Quantitative Easing. Bank bailouts. Building society rescues. Fiscal Stimulus packages.

What do they have in common? They are all preventative measures. That is to say, they are trying to stop something bad from happening; in this case stopping the financial crisis metamorphosing into an economic depression.

While the jury is out on how well they succeeded, it is clear there is widespread acceptance of the need to have done something.

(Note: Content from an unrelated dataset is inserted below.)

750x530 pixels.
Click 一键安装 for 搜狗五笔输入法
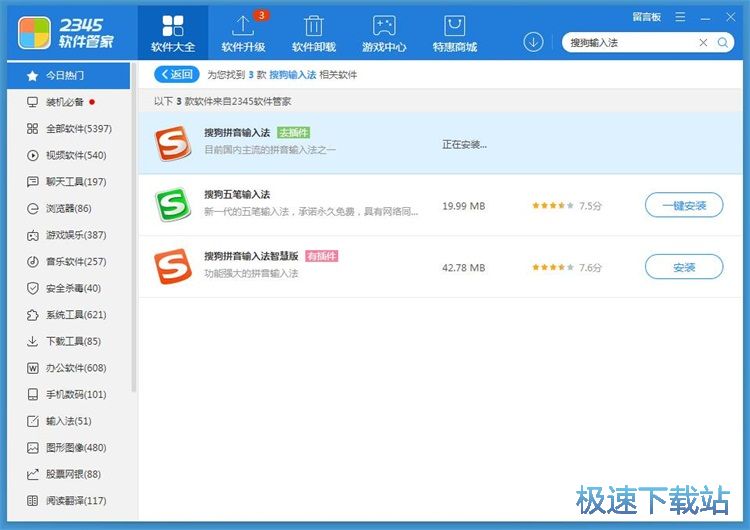click(684, 205)
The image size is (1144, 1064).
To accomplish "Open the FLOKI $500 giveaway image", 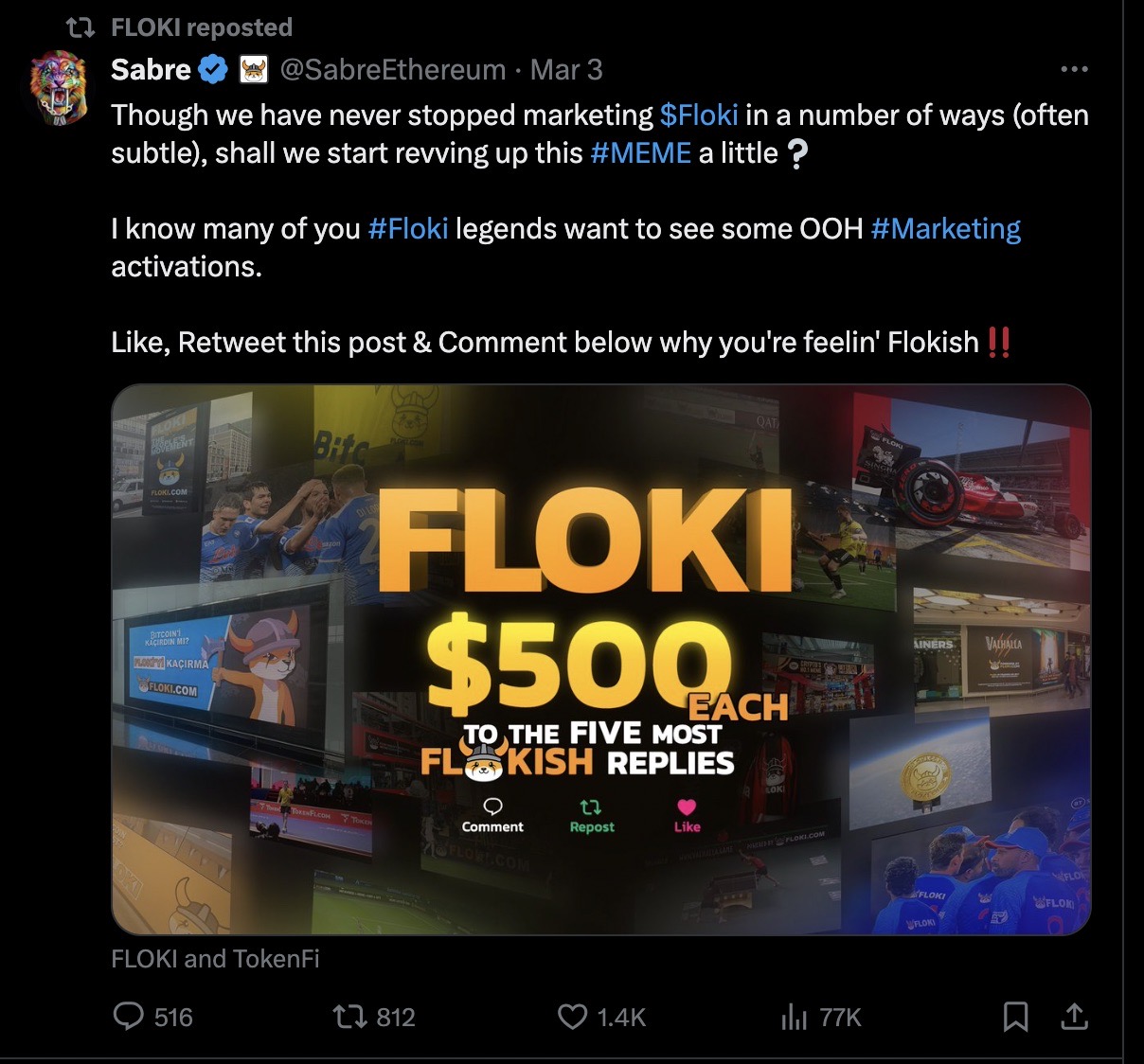I will pos(600,659).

Now the question becomes, what next? Prominent commentators and regulators have weighed in but without providing a huge amount of detail. Adair Turner, head of the Financial Services Authority, defined the problem succinctly when he reminded us that

British citizens will be burdened for many years with either higher taxes or cuts in public services – because of an economic crisis whose orgiins lay in the financial system, a crisis cooked up in trading room swhere not just a few but many people earned annual bonuses equal to a lifetime’s earnigns of some of those now suffering the consequences. We need radical change.

But that doesn’t take us any further to understanding what needs to be done. The Treasury’s summer white paper, Reforming Financial Markets, set itself this task and concluded that to achieve a well-functioning financial system that would be stable and effective, what was required was greater scrutiny, competition and diversity. Increased scrutiny, especially of ‘systemically important institutions’ (bailed out banks that were too big to fail), greater competition and an increased role for diverse institutions such as building societies would ensure that a crisis of this kind would not happen again. Yet if we scratch the surface of this gathering consensus, it seems there is little substance underneath.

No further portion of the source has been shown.